В девять часов я пришла к выводу, по различным признакам, что пора направлять свои шаги к постели; и, достав свежую сальную свечу, миссис Булл поместила ее в другой латунный подсвечник и повела наверх. Лестница была узкой, кривой и извилистой, а двери открывались с защелками. Мое святилище было умеренного размера, с удобной на вид кроватью, покрытой белым покрывалом (я боялась лоскутного одеяла), белой занавеской на окне и белой скатертью на столе — приятная гармония, подумала я, со снегом, который скоро покроет землю; и, чувствуя холод, несмотря на огонь, который горел в забавной маленькой печке, я удивлялась, что так много людей никогда не думают о том, чтобы обеспечить только один вид голода.
Миссис Булл помогла мне устроить мои вещи и поцеловала меня на ночь так, что это сразу тронуло мое сердце. Я не обращалась с ней в этом случае так, как обращалась с мистером Буллом.
«Я подозреваю, — сказала она любезно, — что вы привыкли к вещам, очень отличающимся от тех, что вы найдете здесь; но мы сделаем все, что в наших силах, чтобы сделать это приятным для вас, и я смею сказать, что вскоре вы будете чувствовать себя как дома в Пепперсвилле».

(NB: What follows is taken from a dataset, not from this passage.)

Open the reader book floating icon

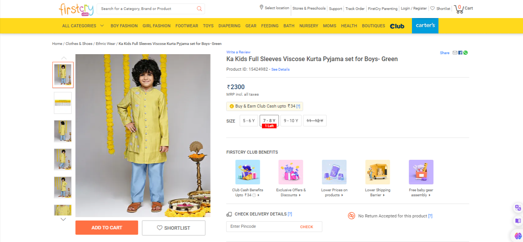[518, 221]
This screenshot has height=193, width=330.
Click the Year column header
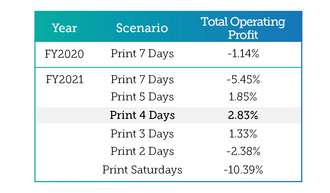64,28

Люди «смеют сказать» что угодно, и многие вещи казались более вероятными, чем то, что я когда-нибудь буду чувствовать себя как дома в Пепперсвилле.

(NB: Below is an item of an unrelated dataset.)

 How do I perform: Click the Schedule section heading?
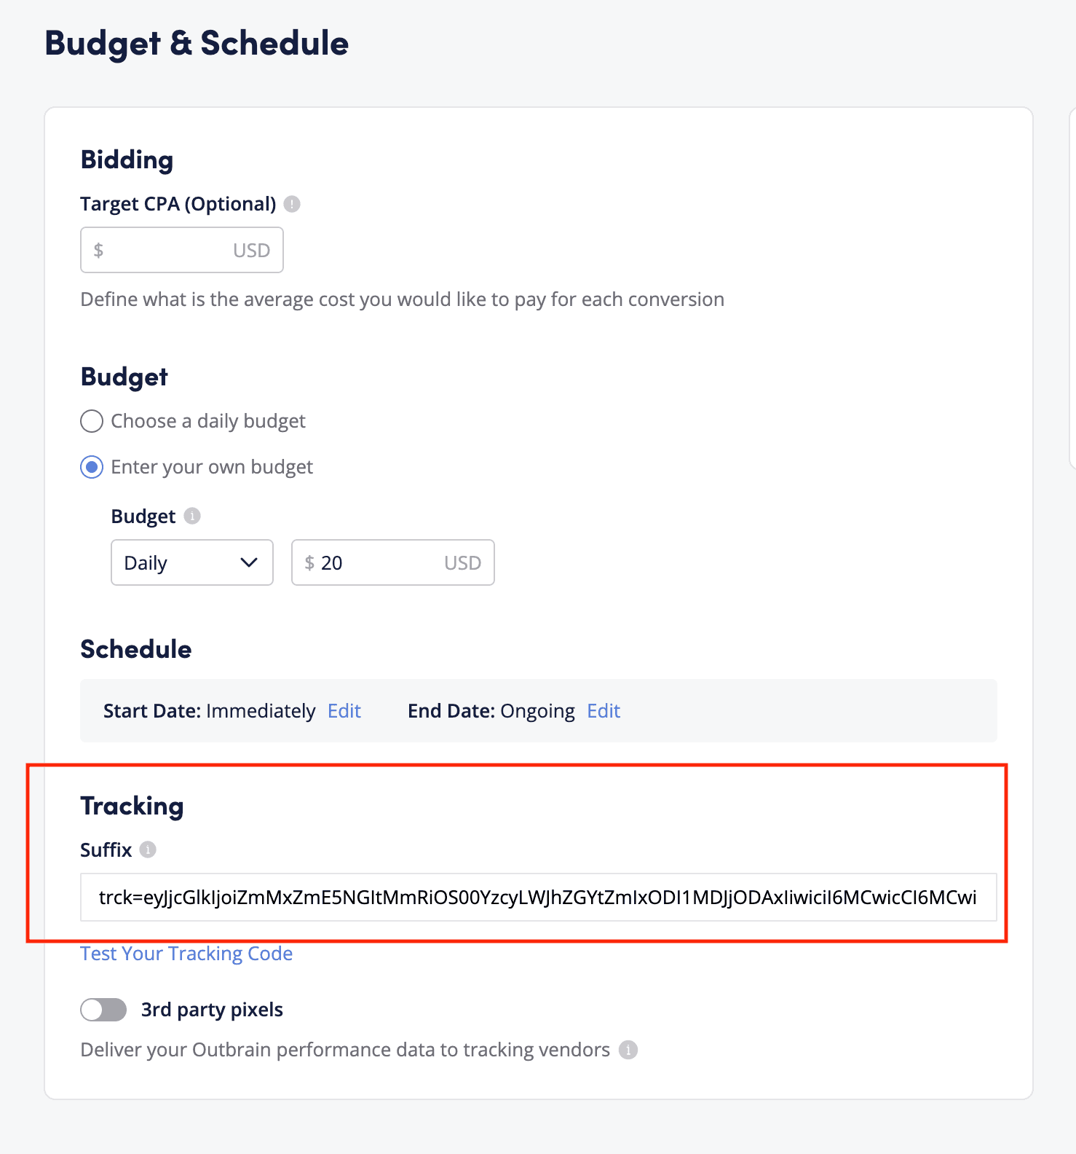click(136, 649)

Об одном я полностью поздравила себя, и это было то, что мистер Саммерс жил в другом месте. Это ужасная вещь — быть под одной крышей, в месте, где есть полное отсутствие всякого возбуждения, с любым мужчиной — люди даже привязывались к паукам, когда были заперты одни с ними — и когда мужчина молод, красив и беден, опасность возрастает. Я не приехала в Пепперсвилль, чтобы влюбиться в директора Академии; и я была рада, что один путь, по крайней мере, к этому нежелательному концу был отрезан.
Я нашла вечерние псалмы и уроки, а затем забралась в свое гнездо — где я погрузилась, вниз, вниз, вниз в перьевые глубины, способом, особенно пугающим для того, чьи ночи все были проведены на волосяных матрасах. Несколько часов езды пересадили меня в новый регион, среди совершенно другой расы людей, и я заснула, чтобы мечтать, что целая армия запутанных сумм атакует меня с примкнутыми штыками.
Наступило утро, и я была под болезненной необходимостью вставать — что всегда является неестественным усилием при самых благоприятных обстоятельствах. Первый звонок прозвенел в неземной час, и я не обратила на него внимания, но второй звонок был не намного более цивилизованным; и так как я не появилась, миссис Булл пришла к двери, чтобы посмотреть, не покончила ли я с собой.
Я сказала ей не ждать — я буду внизу, как только смогу одеться; и я отчаянно погрузилась в таз с холодной водой. Благодарная за установление сеток, я поспешно упаковала свои волосы в то, что Артемус Уорд называет «москитной сеткой», и с последним встряхиванием моей поспешно наброшенной драпировки я спустилась, с ожиданием найти семью в полном наслаждении их утренней трапезой.